I searched for some solutions and tried reinstalling pytorch and adding gc.collect() before calling backward(). I’m adding a snippet of my code for further reference

class BLSTM(torch.nn.Module):
    def __init__(self, emb_size, hidden_size, num_layers, vocab_size, cutoffs):
        super(BLSTM, self).__init__()
        self.hidden_size = hidden_size
        self.num_layers = num_layers
        self.blstm = torch.nn.LSTM(emb_size, hidden_size, num_layers, batch_first=True, bidirectional=True)
        self.adasoft = torch.nn.AdaptiveLogSoftmaxWithLoss(hidden_size*2, vocab_size, cutoffs)
    
    def forward(self, x, targets):
        # Set initial states
        h0 = torch.zeros(self.num_layers*2, x.size(0), self.hidden_size).to(device)
        c0 = torch.zeros(self.num_layers*2, x.size(0), self.hidden_size).to(device)

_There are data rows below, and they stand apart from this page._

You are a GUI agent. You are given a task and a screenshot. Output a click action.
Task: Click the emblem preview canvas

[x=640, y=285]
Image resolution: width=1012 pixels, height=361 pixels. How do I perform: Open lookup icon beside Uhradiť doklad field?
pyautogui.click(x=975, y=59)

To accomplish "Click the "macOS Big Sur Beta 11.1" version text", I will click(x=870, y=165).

        # Forward propagate LSTM
        embed = torch.nn.Embedding(vocab_size, emb_size).to(device)
        out, _ = self.blstm(embed(x), (h0, c0))  # out: tensor of shape (batch_size, seq_length, hidden_size*2)
        
        # Decode the hidden state of the last time step
        out = self.adasoft(out[:, -1, :], targets)
        
        return out
optimizer.zero_grad()
outputs = model(input_seq, target_seq)
outputs.loss.backward()
optimizer.step()

I am using CUDA11.2 in Ubuntu20.04 machine.

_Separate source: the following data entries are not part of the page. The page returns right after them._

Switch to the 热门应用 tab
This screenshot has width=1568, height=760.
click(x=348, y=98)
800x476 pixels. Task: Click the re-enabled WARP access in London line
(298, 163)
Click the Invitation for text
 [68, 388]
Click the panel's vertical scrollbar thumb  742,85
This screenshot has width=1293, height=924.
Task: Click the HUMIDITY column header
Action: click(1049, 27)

It seems that a cudnnHostCalloc call is failing. How did you install PyTorch and which cudnn version are you using?
Since you mentioned CUDA11.2, did you build PyTorch from source or are you using the binaries?
Also, which GPU are you using?

nvcc: NVIDIA (R) Cuda compiler driver
Copyright (c) 2005-2019 NVIDIA Corporation
Built on Sun_Jul_28_19:07:16_PDT_2019
Cuda compilation tools, release 10.1, V10.1.243

I installed pytorch through pip using the command created by pytorch.org

pip install torch==1.8.1+cu111 torchvision==0.9.1+cu111 torchaudio==0.8.1 -f https://download.pytorch.org/whl/torch_stable.html

And my GPU is NVIDIA Geforce GTX 1050Ti

However, I’m not sure how to check CuDNN version. This is what I see after running the installation file- “libcudnn8_8.1.1.33-1+cuda11.2_amd64.deb”
Screenshot from 2021-03-30 15-10-01
I have never set up a GPU device before. So I’m not sure what I’m doing to be honest.

Thanks for the update.
Based on your description you’ve installed the pip wheels, which ship with their CUDA runtime as well as cudnn (8.0.5). Your local CUDA toolkit and cudnn won’t be used in this case.

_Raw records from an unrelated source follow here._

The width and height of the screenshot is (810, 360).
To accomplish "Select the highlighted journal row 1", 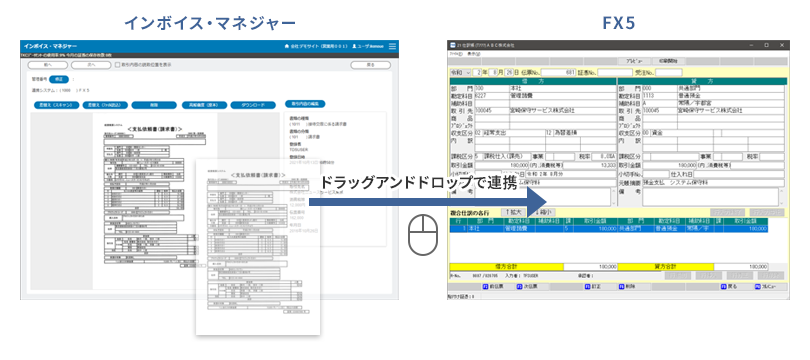I will [609, 228].
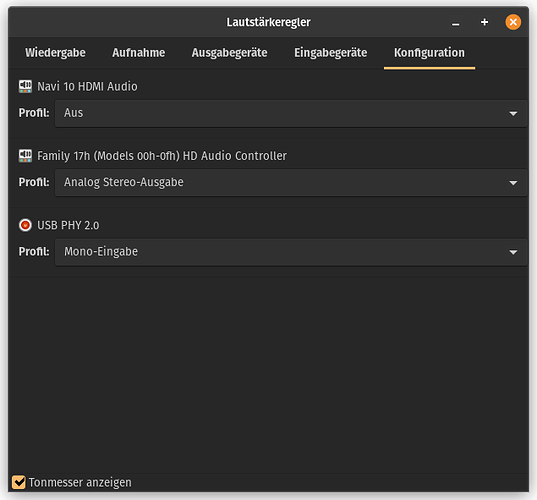537x500 pixels.
Task: Click the Tonmesser anzeigen label text
Action: [80, 482]
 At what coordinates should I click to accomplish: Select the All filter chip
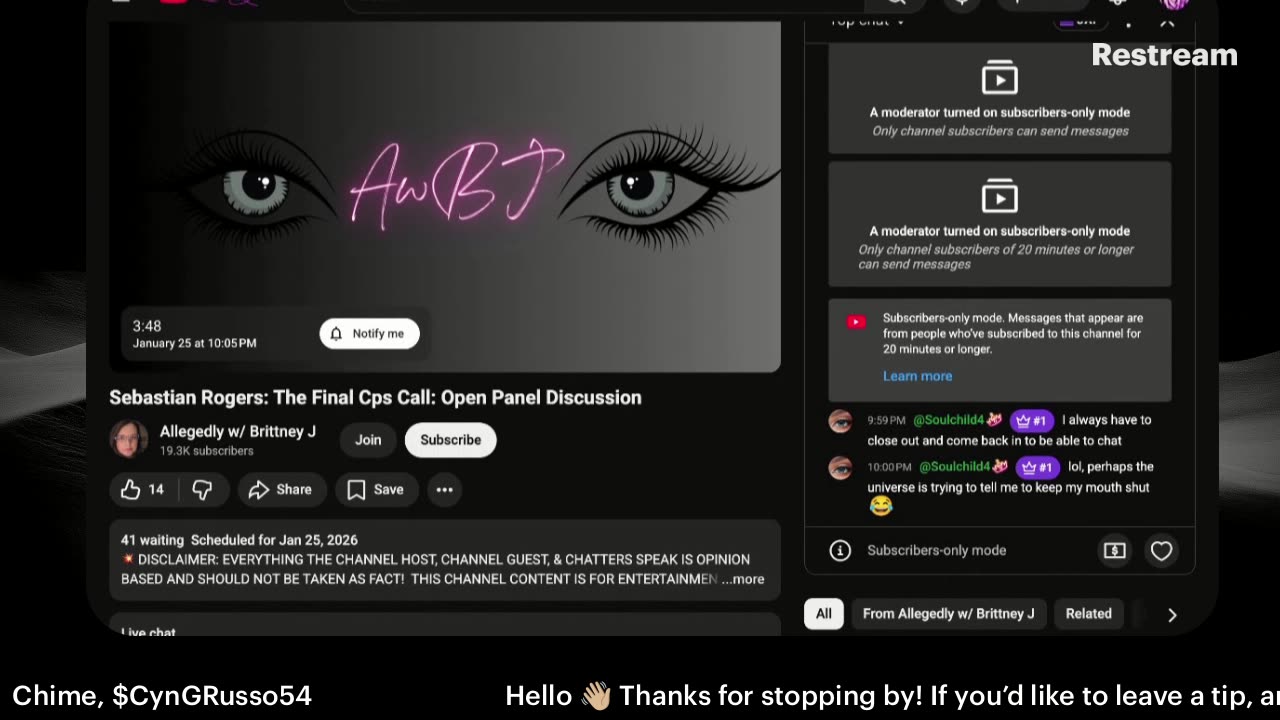823,614
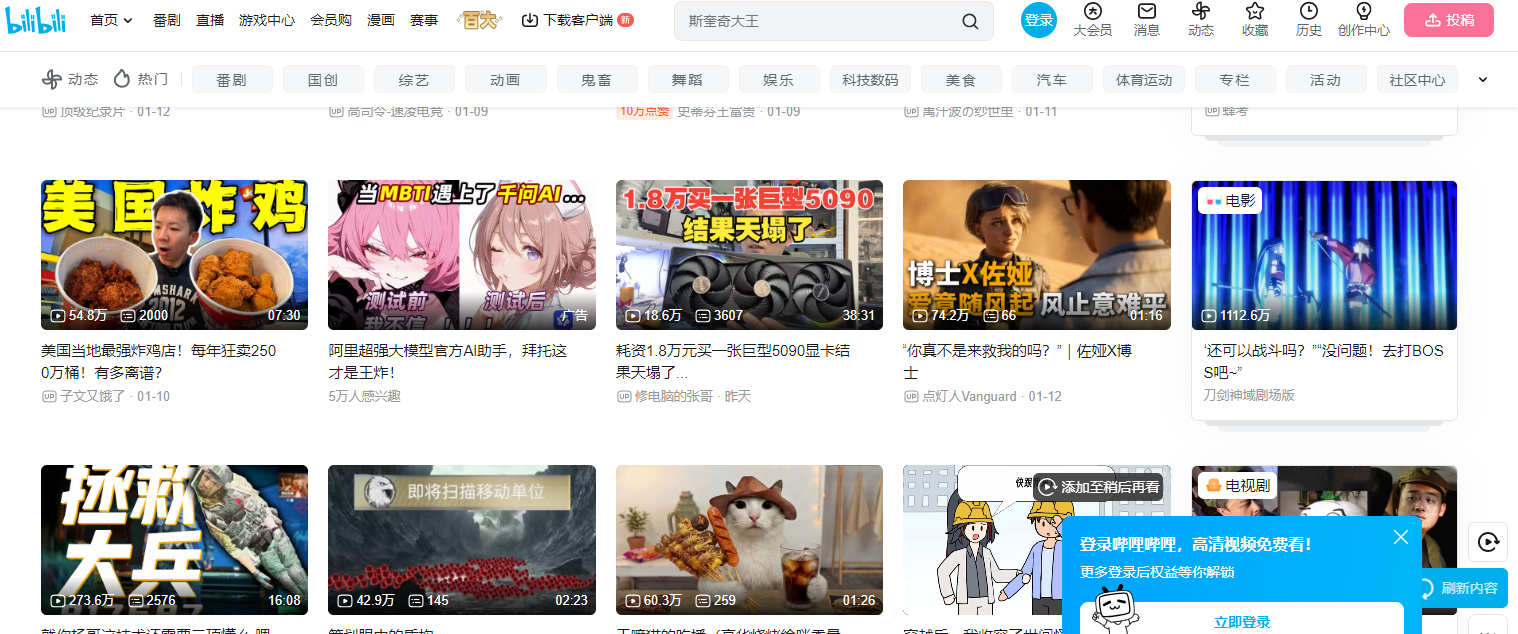Click the 大会员 membership icon
Screen dimensions: 1518x634
click(1091, 20)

Since you are using a local CUDA10.1 installation, I guess your NVIDIA driver might be a bit older?
Could you check it via nvidia-smi and make sure it’s new enough to run the CUDA11.1 runtime from the pip wheels? (Table1 gives you an overview of the driver requirements)

Thanks for the heads up. Here is the nvidia-smi result. The driver version is 460 which should be able to run CUDA 11.2 according to the Table 1 you mentioned.